Buenos Aires. El Senado argentino dio media sanción este jueves por la madrugada a un proyecto que busca modificar el reparto de la recaudación del llamado "impuesto al cheque", apuntando a transferir más fondos a las provincias.

El proyecto deberá ser tratado ahora por la Cámara de Diputados en las próximas semanas, donde el oficialismo perdió la mayoría tras las elecciones de junio del año pasado.
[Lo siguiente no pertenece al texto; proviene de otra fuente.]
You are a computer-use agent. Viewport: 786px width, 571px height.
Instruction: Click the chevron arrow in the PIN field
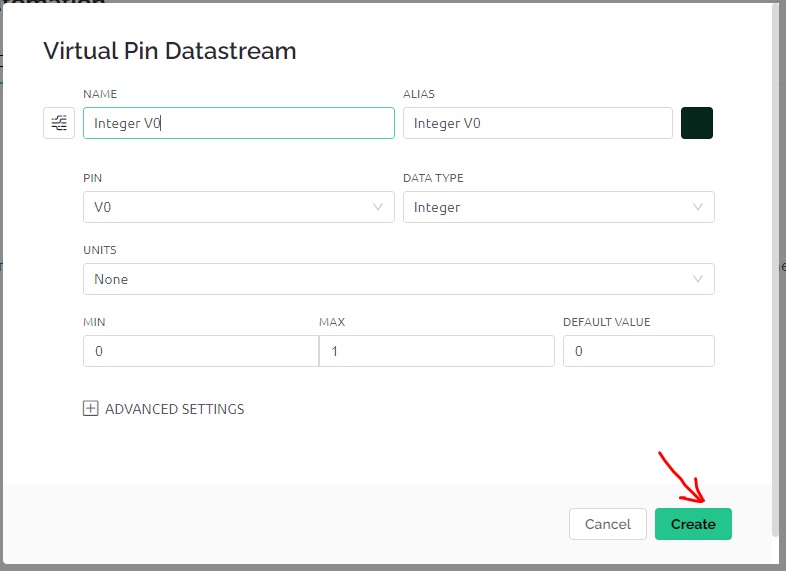click(x=378, y=207)
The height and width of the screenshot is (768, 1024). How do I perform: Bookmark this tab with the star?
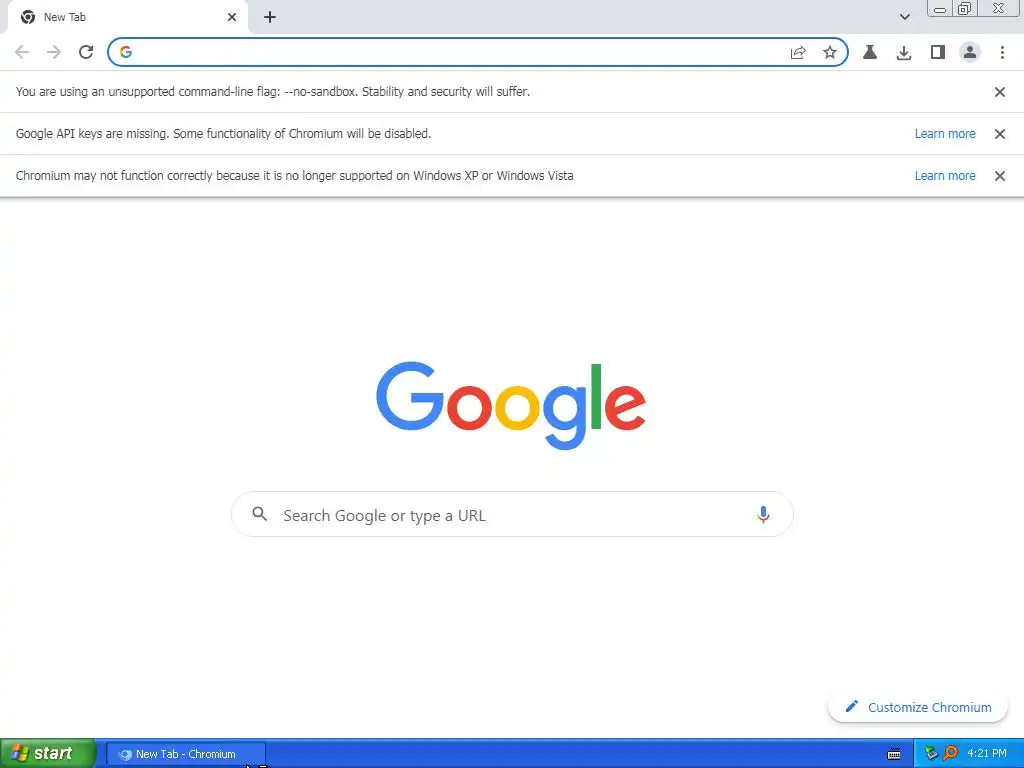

La presidenta Cristina Fernández ha sugerido que si el Congreso aprueba la iniciativa podría ejercer su derecho a vetarla.
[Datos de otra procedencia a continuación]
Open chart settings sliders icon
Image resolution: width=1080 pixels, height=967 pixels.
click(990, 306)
En una reñida decisión, el proyecto fue aprobado por 35 votos a favor y 33 en contra.

El proyecto, de autoría del senador peronista Carlos Verna, de intermitente relación con el oficialismo, apunta a transferir a las empobrecidas arcas de las provincias recursos que actualmente quedan en el Gobierno central.
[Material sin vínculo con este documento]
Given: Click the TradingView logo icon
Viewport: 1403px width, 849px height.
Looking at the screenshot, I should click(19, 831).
Los cambios en el reparto de ese tributo, que recaudó unos 20.500 millones de pesos (5.226 millones de dólares) en el 2009 -casi el 7 por ciento del total de los impuestos recolectados por el Estado federal-, tiene como objetivo reducir la dependencia de las provincias del poder central.

Los senadores opositores apuntan a elevar a un 56 por ciento, desde un actual 15 por ciento, el monto recaudado del tributo que se destina a las provincias, lo que le quitaría al Estado federal unos 10.000 millones de pesos por año.